Diese Buchbesprechung ist für mich eine ganz besondere. Das liegt daran, dass ich dieses Buch ganz besonders finde. Und eben habe ich festgestellt, dass heute, wo ich es ausgelesen habe und diese Besprechung schreibe (auf die ich mich schon ungefähr seit Seite 5 gefreut habe), der Autor Thomas Nyfenger Geburtstag hätte (leider ist er schon über 20 Jahre tot). Irgendwie alles sehr speziell also. Mehr dazu später….
Zunächst zu den Formalien. Das Buch wurde 1986 fertig und wird vom Sohn des Autors (Paul Nyfenger) vertrieben. Bei Bestellung erhält man ein DIN A 4 Skript in Kunststoff-Spiralbindung mit Klarsichtfolien-Einbandseiten. Es umfasst etwa 150 Seiten in guter stabiler Papierqualität und steht komplett, wie der Titel ahnen lässt, in Englisch.
Nun gibt es noch ein Novum in dieser Besprechung, bevor ich über Inhalte und Details rede, muss ich meine Gesamtbewertung loswerden: für mich war das eines der besten derartigen Bücher (oder gar das beste), das ich je gelesen habe. So viel vorne weg. Ich werde versuchen, diese Meinung zu begründen.

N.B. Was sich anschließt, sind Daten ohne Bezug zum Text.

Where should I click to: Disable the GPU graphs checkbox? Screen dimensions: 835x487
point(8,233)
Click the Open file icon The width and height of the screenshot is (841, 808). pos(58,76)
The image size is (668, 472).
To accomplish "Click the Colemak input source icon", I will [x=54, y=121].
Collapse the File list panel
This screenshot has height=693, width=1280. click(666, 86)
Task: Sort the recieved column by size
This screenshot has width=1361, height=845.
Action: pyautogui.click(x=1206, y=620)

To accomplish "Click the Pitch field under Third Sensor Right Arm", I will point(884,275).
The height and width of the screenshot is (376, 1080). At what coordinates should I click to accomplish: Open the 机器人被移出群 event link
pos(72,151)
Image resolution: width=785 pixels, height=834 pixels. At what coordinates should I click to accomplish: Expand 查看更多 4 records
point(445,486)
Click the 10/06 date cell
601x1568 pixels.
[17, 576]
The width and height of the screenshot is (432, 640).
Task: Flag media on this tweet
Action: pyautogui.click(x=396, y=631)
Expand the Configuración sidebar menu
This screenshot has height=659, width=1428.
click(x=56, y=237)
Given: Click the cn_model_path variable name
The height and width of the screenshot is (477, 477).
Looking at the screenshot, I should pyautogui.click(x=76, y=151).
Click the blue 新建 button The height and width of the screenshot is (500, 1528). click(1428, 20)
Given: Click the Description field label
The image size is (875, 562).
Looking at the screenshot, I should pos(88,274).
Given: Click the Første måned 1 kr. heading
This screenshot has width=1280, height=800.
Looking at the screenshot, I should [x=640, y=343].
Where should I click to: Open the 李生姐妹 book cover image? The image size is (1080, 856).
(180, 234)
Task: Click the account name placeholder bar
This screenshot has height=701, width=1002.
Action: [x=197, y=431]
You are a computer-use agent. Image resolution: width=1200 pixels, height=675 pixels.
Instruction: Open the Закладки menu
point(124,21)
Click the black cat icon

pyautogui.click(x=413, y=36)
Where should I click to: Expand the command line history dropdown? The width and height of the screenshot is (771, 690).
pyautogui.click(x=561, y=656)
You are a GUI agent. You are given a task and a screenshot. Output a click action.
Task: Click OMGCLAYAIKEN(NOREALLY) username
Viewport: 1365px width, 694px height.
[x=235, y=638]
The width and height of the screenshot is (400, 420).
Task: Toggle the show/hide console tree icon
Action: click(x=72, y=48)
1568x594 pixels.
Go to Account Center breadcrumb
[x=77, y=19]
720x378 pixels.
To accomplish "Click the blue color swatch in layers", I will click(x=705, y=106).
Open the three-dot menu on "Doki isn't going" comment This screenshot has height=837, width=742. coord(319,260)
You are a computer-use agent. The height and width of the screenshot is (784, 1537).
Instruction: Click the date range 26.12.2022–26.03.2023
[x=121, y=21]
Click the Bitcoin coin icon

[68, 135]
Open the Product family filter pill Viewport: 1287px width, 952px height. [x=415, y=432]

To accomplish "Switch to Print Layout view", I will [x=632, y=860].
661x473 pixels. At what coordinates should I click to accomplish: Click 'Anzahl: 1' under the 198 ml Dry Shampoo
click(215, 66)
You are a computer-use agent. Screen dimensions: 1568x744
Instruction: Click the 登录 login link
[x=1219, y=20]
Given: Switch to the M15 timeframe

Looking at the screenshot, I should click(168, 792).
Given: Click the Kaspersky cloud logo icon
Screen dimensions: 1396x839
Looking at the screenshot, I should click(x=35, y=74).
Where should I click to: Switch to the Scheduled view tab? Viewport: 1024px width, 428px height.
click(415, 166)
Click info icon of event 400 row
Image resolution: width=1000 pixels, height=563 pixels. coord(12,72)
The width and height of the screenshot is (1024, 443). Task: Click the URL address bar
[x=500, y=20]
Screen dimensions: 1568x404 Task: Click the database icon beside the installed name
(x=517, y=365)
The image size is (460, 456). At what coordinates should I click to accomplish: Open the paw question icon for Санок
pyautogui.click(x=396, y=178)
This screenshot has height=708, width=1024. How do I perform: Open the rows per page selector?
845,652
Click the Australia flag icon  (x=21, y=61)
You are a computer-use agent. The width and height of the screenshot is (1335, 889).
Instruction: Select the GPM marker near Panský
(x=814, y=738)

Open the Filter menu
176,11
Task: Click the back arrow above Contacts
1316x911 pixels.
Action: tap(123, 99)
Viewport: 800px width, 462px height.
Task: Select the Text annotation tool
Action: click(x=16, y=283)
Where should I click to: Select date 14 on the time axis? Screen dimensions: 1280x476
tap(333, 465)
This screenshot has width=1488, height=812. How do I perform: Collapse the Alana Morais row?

Das Vorwort ist von Samuel Baron, dem Nyfenger in verschiedenen Positionen nachgefolgt ist (z. B. New York Wind Quintet oder Yale University). Er lobt es auch sehr, soviel zu meiner Rechtfertigung von berufenerer Seite.
Das Werk ist in drei Hauptteile gegliedert. Zunächst geht es um grundlegende Konzepte des Lernens und Spielens. Teil zwei handelt mehr von Details und Techniken und Teil drei fügt alles sozusagen zusammen, es geht ums Musizieren, kurz gesagt.
Was ist nun das Besondere? Zum einen der humorvolle Schreibstil, der mich wirklich zum Lachen gebracht hat. Der zweite wichtige Punkt ist die völlig undogmatische und pragmatische Art, in der an die Dinge herangegangen wird. Keine Glaubensregeln oder Gebote, Richtschnur sind immer die Ohren, sozusagen. Jede Art von grauer Theorie fehlt komplett. Eigentlich steht die technische Seite des Flötenspiels auch fast schon im Hintergrund. Im Mittelpunkt steht tatsächlich die Musik, wie der Titel schon sagt: „Music and the flute“, nicht umgekehrt (wie z. B. bei Scheck: Die Flöte und ihre Musik). Der Autor war ein sehr guter Beobachter, vielleicht auch ein kleiner Philosoph, ein reflektierter Mensch und ein Musiker. Das kann man auf jeder Seite spüren.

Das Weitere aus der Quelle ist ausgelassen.